# [EXCERPTED DATA]

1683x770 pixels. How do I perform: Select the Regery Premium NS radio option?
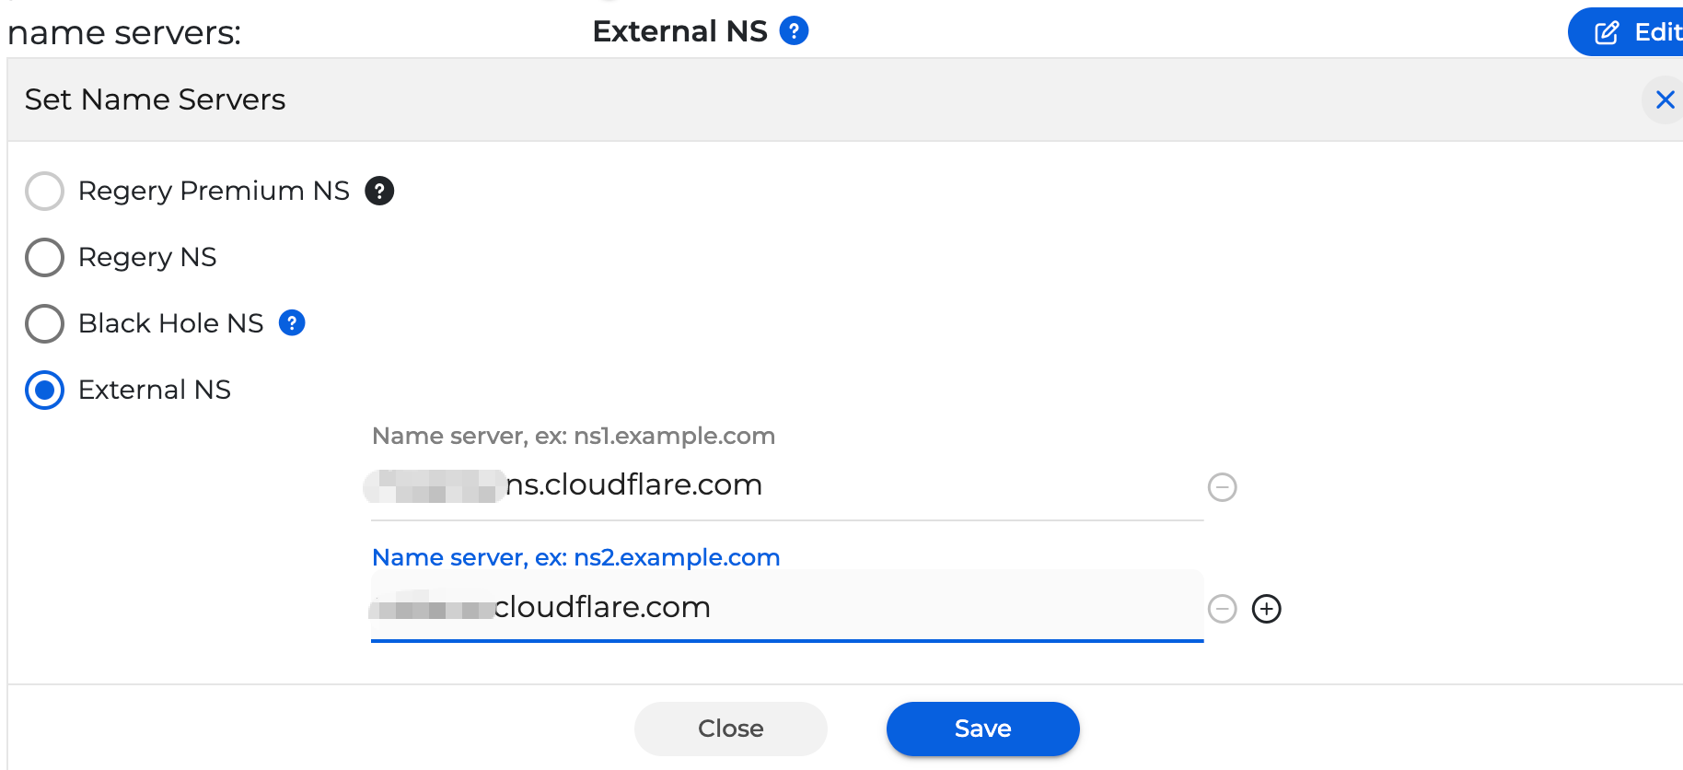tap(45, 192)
---
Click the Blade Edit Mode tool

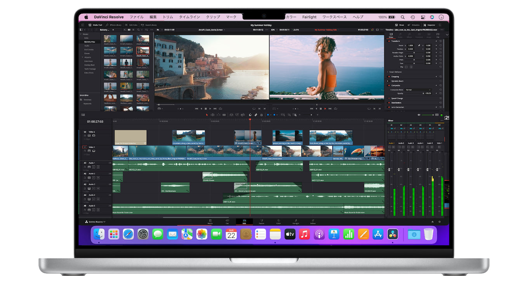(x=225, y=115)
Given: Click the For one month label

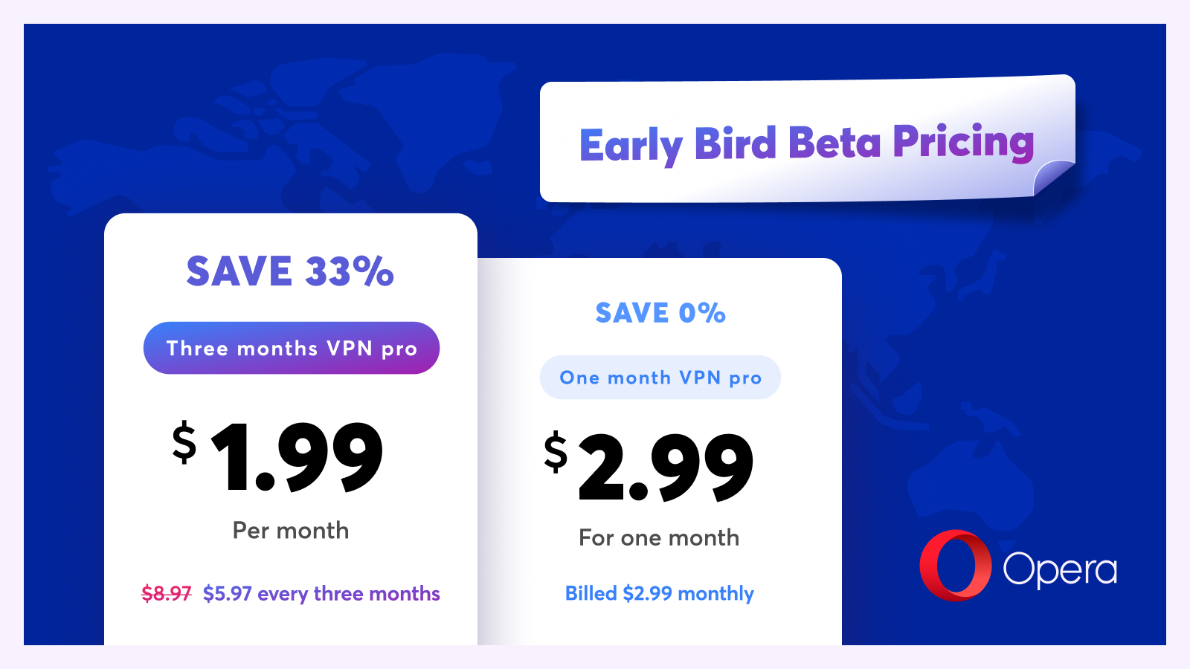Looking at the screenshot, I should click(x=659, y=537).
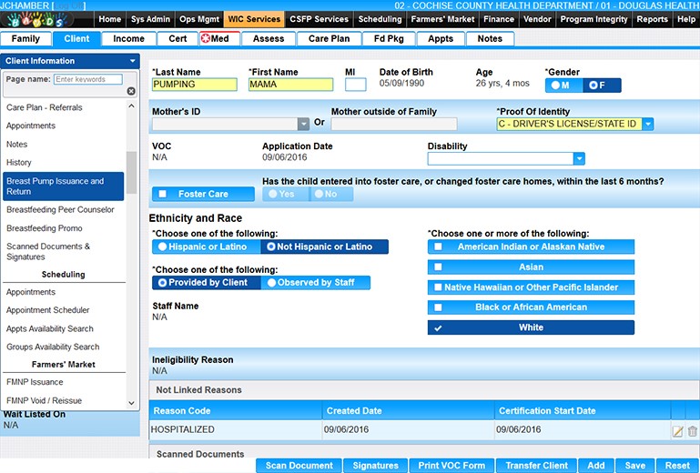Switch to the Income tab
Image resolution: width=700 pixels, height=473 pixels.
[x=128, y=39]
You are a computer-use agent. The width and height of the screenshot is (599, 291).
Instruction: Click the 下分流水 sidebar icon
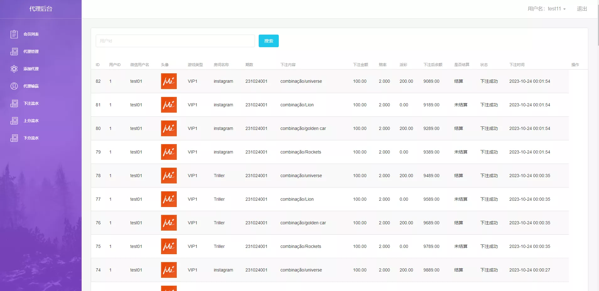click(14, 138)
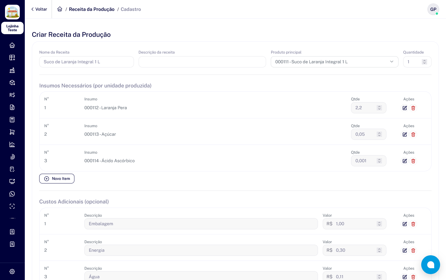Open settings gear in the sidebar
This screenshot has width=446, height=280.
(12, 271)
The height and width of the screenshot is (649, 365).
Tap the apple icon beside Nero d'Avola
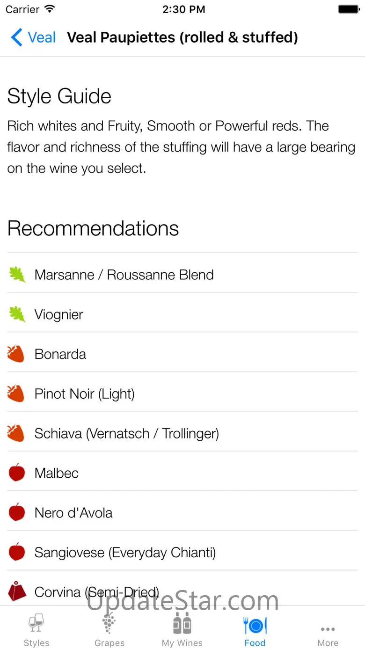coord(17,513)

# [YOUR ASSIGNMENT]
Although the records hold pictures, the copy must not; give again exactly the lines from the one with "You are a computer-use" through the one with "The height and".

# [WORKED SOLUTION]
You are a computer-use agent. The width and height of the screenshot is (599, 291).
Instruction: Click the 下分流水 sidebar icon
click(14, 138)
Open settings gear in the sidebar
This screenshot has width=446, height=280.
(12, 271)
The height and width of the screenshot is (649, 365).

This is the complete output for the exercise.